# TAREFA A REALIZAR
Continue o excerto sobre o acordo TTIP entre os Estados Unidos e a União Europeia, começando logo a seguir à última frase apresentada.

━━━ EXCERTO ━━━

O acordo de comércio e investimento que está a ser negociado entre Estados Unidos e União Europeia (conhecido pela sigla inglesa, TTIP) pode vir a incluir uma cláusula deste género, mas o novo presidente da Comissão Europeia, Jean-Claude Juncker opõe-se à resolução de disputas num tribunal arbitral, fora das jurisdições nacionais.
O Governo português defende o contrário, justificando que Portugal deve ter um acordo de proteção com investidores para atrair o investimento.
"Eu estive presente em várias conferências de imprensa do secretário de estado Bruno Maçães e foi evidente a preocupação desse governante em acentuar que é preciso defender os interesses dos investidores. [Sobre] os interesses dos cidadãos, nem uma palavra, os interesses do ambiente, nem uma palavra, os interesses da soberania nem uma palavra, mas os interesses dos investidores é preciso defender. E esse é, evidentemente, o mecanismo ideal para isso", contestou o ativista da Plataforma Não ao TTIP.
"É preciso perceber o que está na base dos litígios. As medidas tomadas pelos governos, nomeadamente em defesa dos cidadãos, do ambiente ou do direito à água potável, à luz desta jurisprudência são consideradas expropriações dos lucros. Por isso, com base nesta ideia, tudo o que sejam políticas de defesa dos cidadãos são consideradas ataques aos lucros e como tal alvo de ações judiciais", explicou.

━━━ DADOS EM ANÁLISE ━━━

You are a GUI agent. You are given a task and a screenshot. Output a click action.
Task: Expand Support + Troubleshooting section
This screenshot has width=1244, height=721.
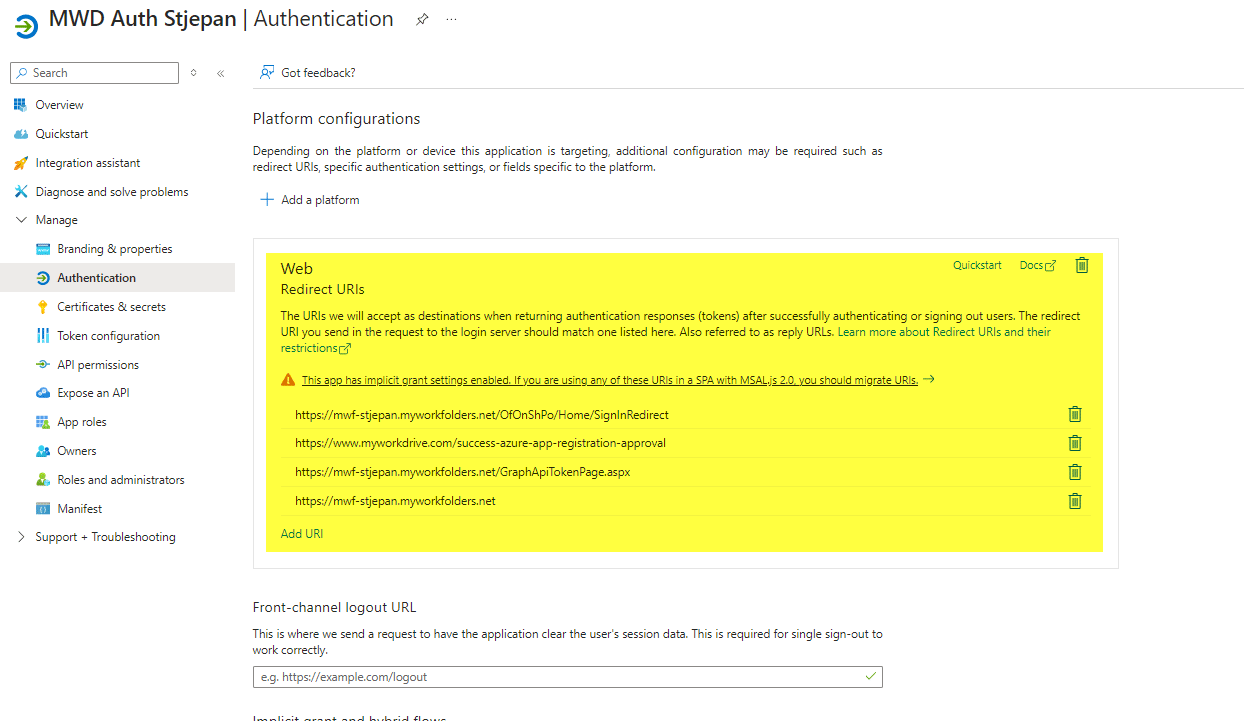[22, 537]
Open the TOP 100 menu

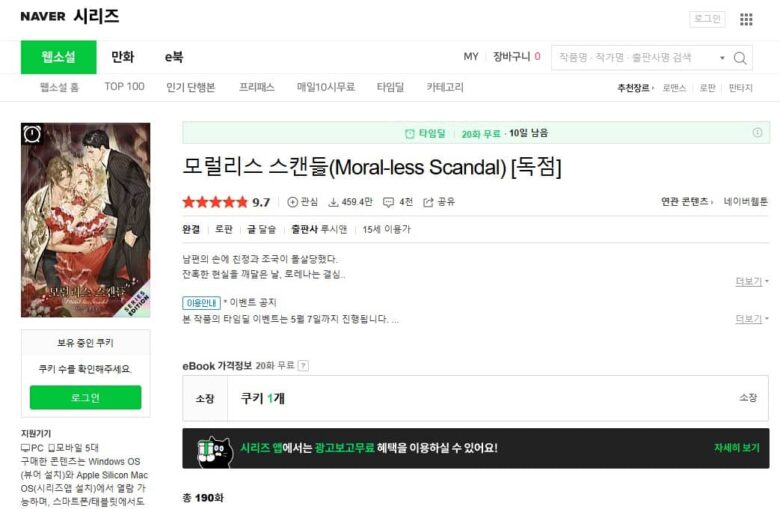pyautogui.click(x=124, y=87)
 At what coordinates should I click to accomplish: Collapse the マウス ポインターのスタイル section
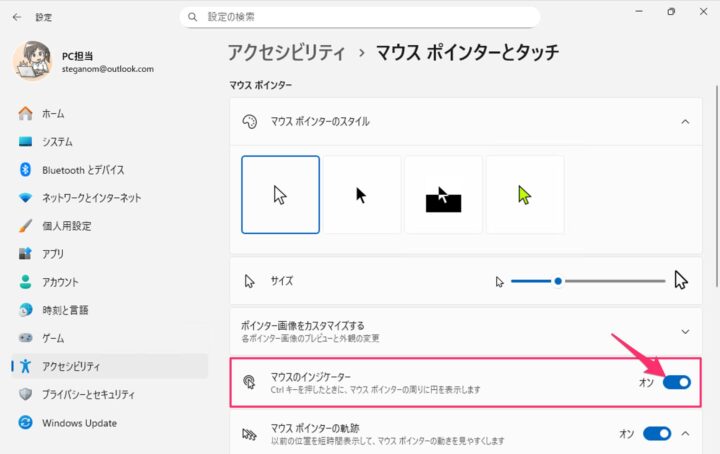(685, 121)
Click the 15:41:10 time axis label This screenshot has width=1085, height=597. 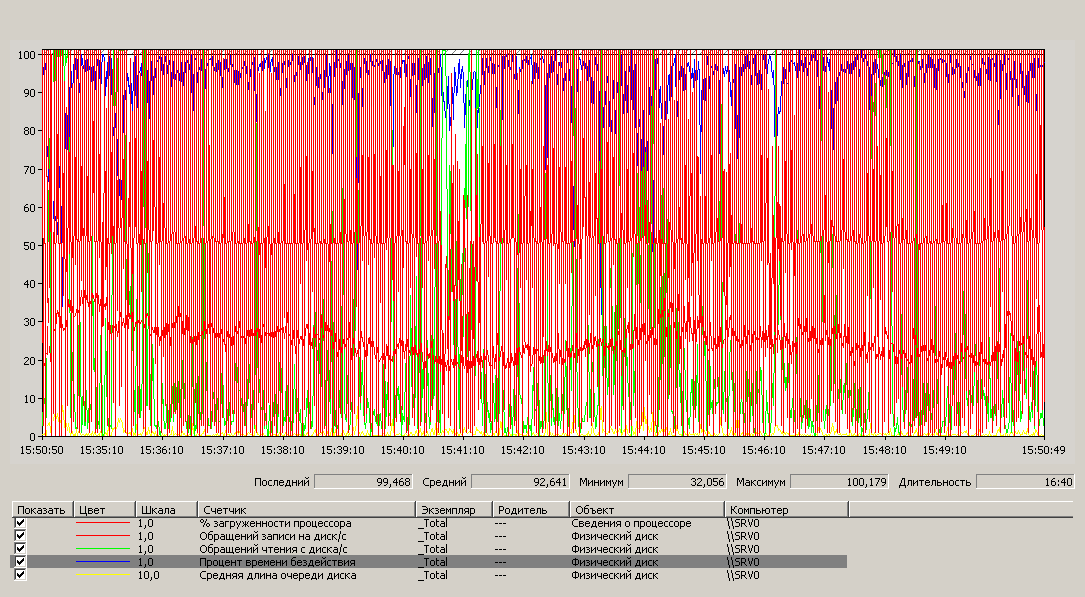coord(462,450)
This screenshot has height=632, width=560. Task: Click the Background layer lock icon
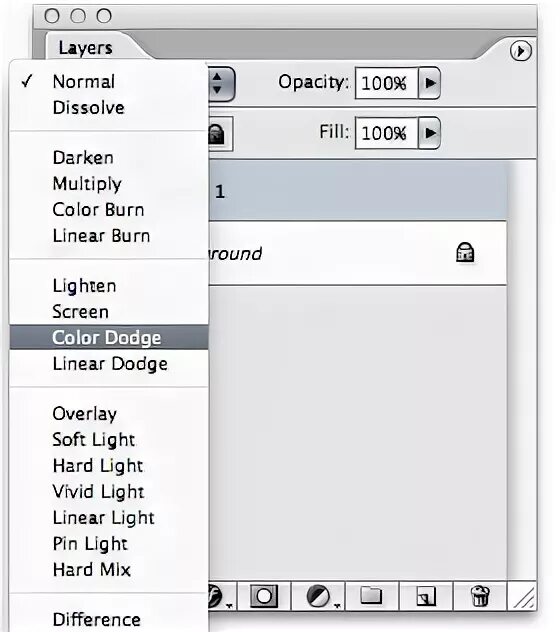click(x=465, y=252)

━━━

# RESPOSTA À TAREFA
José Oliveira acredita que as limitações que Bruno Maçães afirma que vão ser incluídas, sejam elas geográficas ou salvaguardas ambientais, pouco podem contra a "criatividade das empresas".
"Os árbitros estão lá para defender as corporações. Tudo o que sejam direitos humanos ou proteção do ambiente é considerado irrelevante relativamente às disputas em causa e os estados sofrem multas avultadíssimas que podem ser de milhões", alega.
O mecanismo conhecido como ISDS ('investor-state settllement dispute') que permite às corporações processarem os estados sempre que vêem os seus lucros - presentes ou futuros -- ameaçados "tem dado resultados terríveis a nível da economia dos estados e dos cidadãos", sublinha o coordenador da Plataforma, criticando a criação de "um novo tipo de poder", que está "para além das instituições normais dos estados" e dos tribunais nacionais.
"É curioso", notou, que nestes "tribunais especiais" não existem juízes, "apenas advogados pagos a cinco mil dólares à hora que tem todo o interesse em que as disputas de arrastem".
"Há cerca de 3.200 litigâncias destas no mundo e cerca 70% das decisões foram favoráveis às grandes corporações", acrescentou.
A forte contestação das Organizações Não Governamentais Europeias ao ISDS, agora apoiadas por Juncker, dá esperança a José Oliveira.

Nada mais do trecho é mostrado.